Cannon Music Camp at Appalachian State University got off to a busy start during its first week with plenty of lessons, master classes, and a great concert on Sunday featuring several student ensembles (pictured at left is the Wind Ensemble horn section during rehearsal on the first day). All of the students have now had one lesson and a master class with me, so I have a better idea of who everyone is, and where they are in their musical development. During the first lesson I always ask students lots of questions, including what their short and long term goals are. Some of the goals students shared with me for their time at camp included working on tone, range, endurance, lip trills,and All-State audition repertoire.

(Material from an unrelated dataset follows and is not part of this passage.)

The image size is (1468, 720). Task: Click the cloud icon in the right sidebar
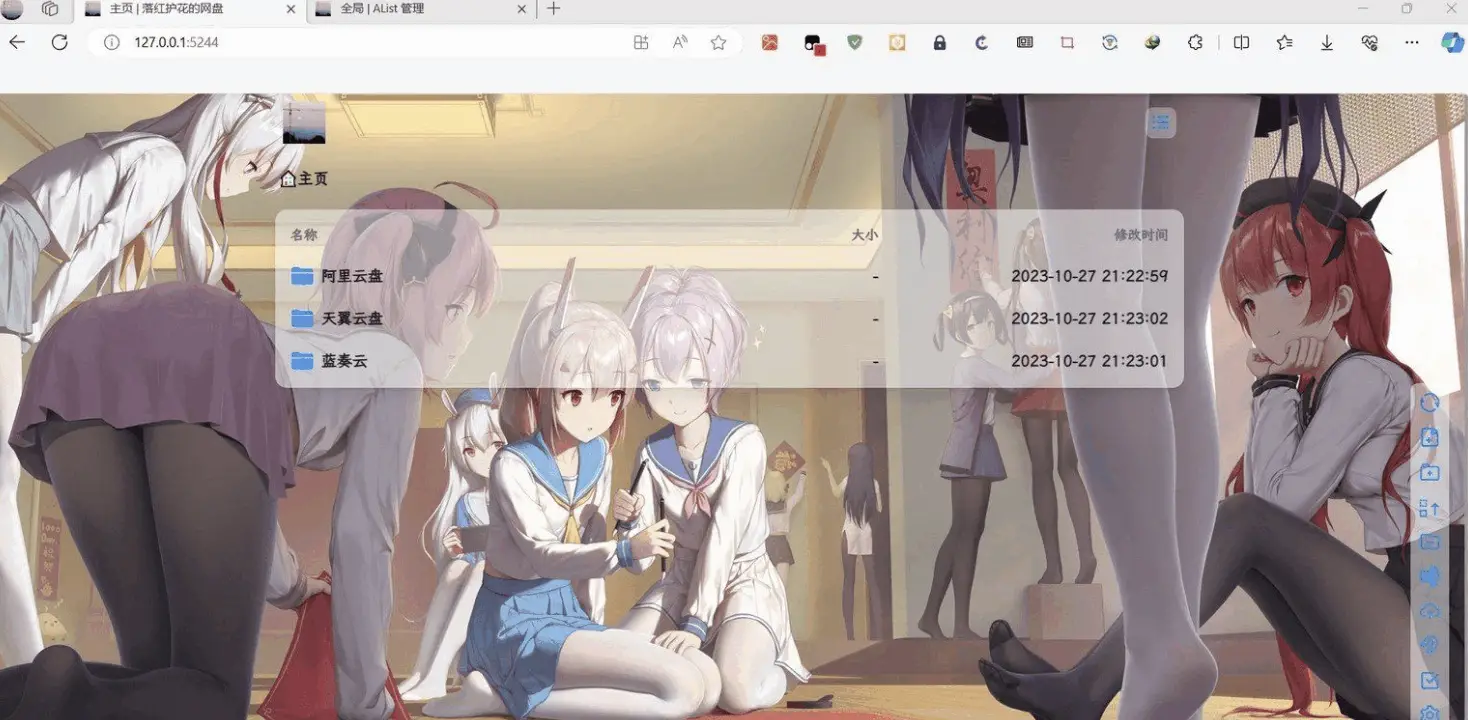[x=1430, y=610]
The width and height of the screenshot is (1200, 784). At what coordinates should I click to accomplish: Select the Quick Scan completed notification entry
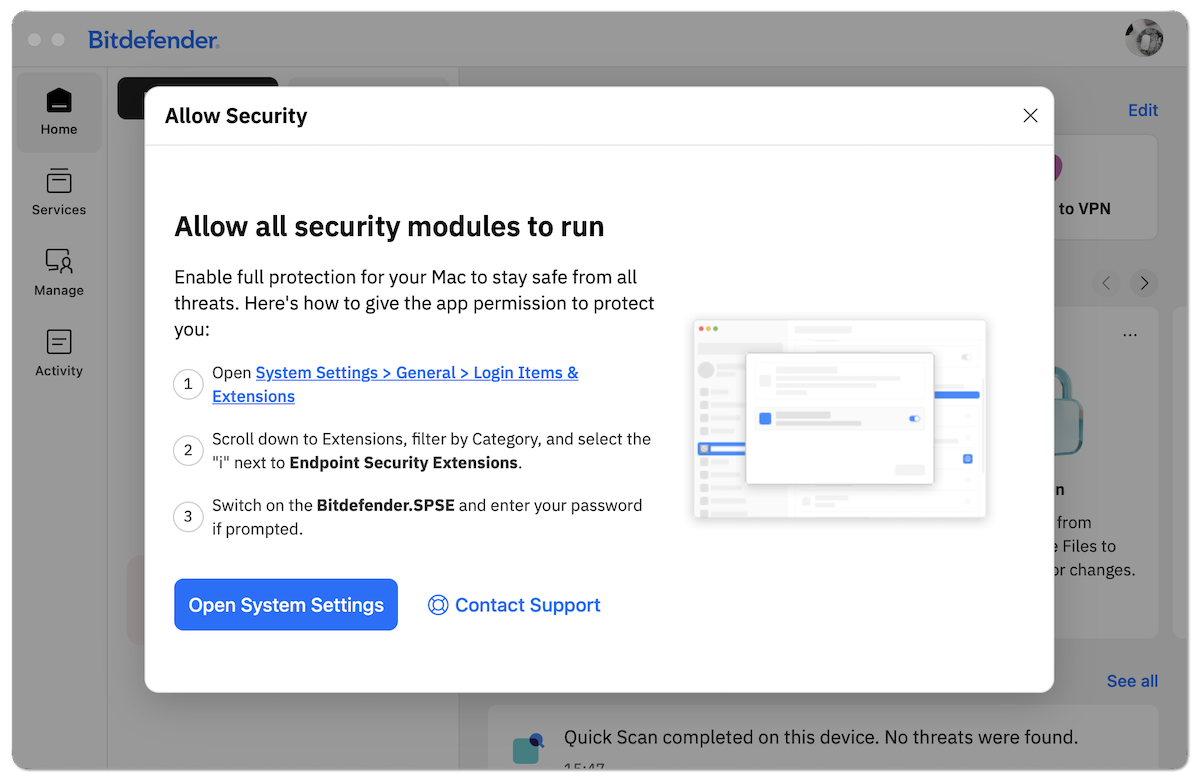click(820, 737)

In addition to these goals I also encouraged all of the students to get into a regular warm-up/practice routine, even if only for 30 minutes or so per day during their busy schedules at camp. Taking care of your embouchure is really important during times of heavy playing, and a brief warm-up and maintenance period each day – along with a warm-down at the end of the day – will help keep everything working properly. All of the lessons so far have focused to some degree on fundamentals, as well as covering etudes, solo repertoire, chamber music, and large ensemble music. We’ve also been working a lot out of David Vining’s Long Tone Duets, which in addition to being great for warming up together at the beginning of lessons is excellent for improving intonation, tone quality, and deep breathing. All of my students at camp have expressed a desire to keep playing the horn beyond high school, and many of them want to major in music. For those students who want to major in music, especially the rising juniors and seniors, I emphasized the importance of taking regular private lessons, and getting serious about practicing scales and etudes, not just solos and audition music. During our first master class together I played briefly for the students, which generated some great questions about warming up and practice habits in general. After discussing some possible warm-up routines, I shared my list of recommended horn websites – at the top of the list were Hornmatters.com, International Horn Society, Hornplayer.net (now a part of the IHS site), hornexcerpts.org, and poprepair.com. I also took the opportunity to mention my own blog and YouTube channel! In this week’s master class we’ll talk about basic instrument repair and maintenance, and some recommended recordings for horn players.
The campers ended a busy first week with a Kaleidoscope concert featuring brief selections by several ensembles. Bravo to all of the groups who performed, and a special congratulations to the horn players in the Wind Ensemble, Honors Brass Quintet, and Honors Woodwind Quintet. Keep up the good work! As we begin Week 2 I’m looking forward to working with everyone again in lessons and hearing some more great performances.